Textiles are among the world's most fragile artifacts. Clothing, assembled from textiles and others materials that can self-destruct, is even more difficult to care for. Additionally, throughout the centuries, numerous fabrics have been treated with chemical solutions meant to enhance their appearances. Silks, for example, were often weighted with metallic salts, mostly consisting of tin or iron. This practice was common as early as the 1750s. It was at it's peak of popularity in the
20th century and was practiced as late as the 1950s. Even with the best preservation efforts, these matallic salts eventually attack and break the fibers.

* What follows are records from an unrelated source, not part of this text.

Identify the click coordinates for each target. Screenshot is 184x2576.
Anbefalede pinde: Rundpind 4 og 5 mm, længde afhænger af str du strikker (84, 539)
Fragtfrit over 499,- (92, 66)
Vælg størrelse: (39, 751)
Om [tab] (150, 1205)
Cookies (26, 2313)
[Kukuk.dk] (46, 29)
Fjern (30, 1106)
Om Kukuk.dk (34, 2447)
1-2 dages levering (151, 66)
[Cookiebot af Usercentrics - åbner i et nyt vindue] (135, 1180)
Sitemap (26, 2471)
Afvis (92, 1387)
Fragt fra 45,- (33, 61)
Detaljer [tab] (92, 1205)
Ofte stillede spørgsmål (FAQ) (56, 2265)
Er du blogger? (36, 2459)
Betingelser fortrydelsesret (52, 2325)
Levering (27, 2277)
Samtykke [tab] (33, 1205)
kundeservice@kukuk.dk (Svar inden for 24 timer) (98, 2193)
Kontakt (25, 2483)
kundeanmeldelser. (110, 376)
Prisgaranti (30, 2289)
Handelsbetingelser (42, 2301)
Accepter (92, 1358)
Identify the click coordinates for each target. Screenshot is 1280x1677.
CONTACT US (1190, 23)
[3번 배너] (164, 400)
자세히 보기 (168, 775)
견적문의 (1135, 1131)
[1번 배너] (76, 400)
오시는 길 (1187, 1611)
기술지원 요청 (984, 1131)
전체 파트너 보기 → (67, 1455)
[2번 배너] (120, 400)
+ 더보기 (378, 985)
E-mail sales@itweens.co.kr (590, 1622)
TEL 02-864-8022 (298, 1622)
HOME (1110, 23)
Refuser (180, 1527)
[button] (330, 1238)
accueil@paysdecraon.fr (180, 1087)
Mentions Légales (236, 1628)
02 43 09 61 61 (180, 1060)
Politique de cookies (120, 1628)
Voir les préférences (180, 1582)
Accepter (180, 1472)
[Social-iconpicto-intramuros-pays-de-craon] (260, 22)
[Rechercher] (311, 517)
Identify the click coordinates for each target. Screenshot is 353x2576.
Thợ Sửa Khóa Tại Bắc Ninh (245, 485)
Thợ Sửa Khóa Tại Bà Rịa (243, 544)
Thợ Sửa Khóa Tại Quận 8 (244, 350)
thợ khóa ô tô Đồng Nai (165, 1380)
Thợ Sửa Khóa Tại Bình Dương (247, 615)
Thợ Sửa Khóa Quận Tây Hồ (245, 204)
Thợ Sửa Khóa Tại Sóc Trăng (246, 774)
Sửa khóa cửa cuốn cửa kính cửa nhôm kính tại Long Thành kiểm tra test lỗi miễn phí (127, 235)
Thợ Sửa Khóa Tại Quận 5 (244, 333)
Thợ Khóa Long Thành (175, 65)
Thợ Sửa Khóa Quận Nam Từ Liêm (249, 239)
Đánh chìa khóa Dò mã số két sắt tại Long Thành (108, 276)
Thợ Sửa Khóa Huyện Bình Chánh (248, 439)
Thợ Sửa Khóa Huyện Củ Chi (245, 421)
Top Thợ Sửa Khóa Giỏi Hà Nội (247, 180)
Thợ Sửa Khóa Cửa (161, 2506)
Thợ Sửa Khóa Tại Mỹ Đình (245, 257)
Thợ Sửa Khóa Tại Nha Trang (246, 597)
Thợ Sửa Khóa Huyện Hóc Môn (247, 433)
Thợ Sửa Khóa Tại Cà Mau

Thus, careful handling becomes essential and any wearing of historic garments ill advised.


----------



## Lynn (Aug 23, 2005)

Deathstate.... thats one option I have in mind....

Now if I could only get that person to hang from the ceiling all night !!! I'd really have a great costume!  JK but if only ........... hehe


----------



## deathstate (Sep 5, 2008)

good luck I only know one way to get people to stay still and that's illegal


----------



## darkpenguincowboy (Sep 28, 2008)

idk how well it would actually work, but thought i would try my hand at solving this.

if you are familiar with vac-u-forming (i really hope i spelled it right) or had some way to gain acess to a machine, you could do a sturdy vacuform of a manequine's body sans the head (obviously humans couldnt be put under the machine)

This would leave you with a sturdy, clear plastic body form which would really look like a sealed plastic package, but would severely reduce movement. For the head you could use a stretchy fabric in front of the face, just close enough that they could press their face against it when the guests came through, but far enough away they wouldnt be constantly forced into it, raisng suffocation hazzards.

for the back you could use two overlapping pieces of stretchy black spandex, which would breathe as well as offer a quick exit in case of emergency, but still look relatively solid.

now this is just what immediately popped into my head, wether or not it would look good, or even be feasable is beyond me  sounds like it will be a great haunt though!


----------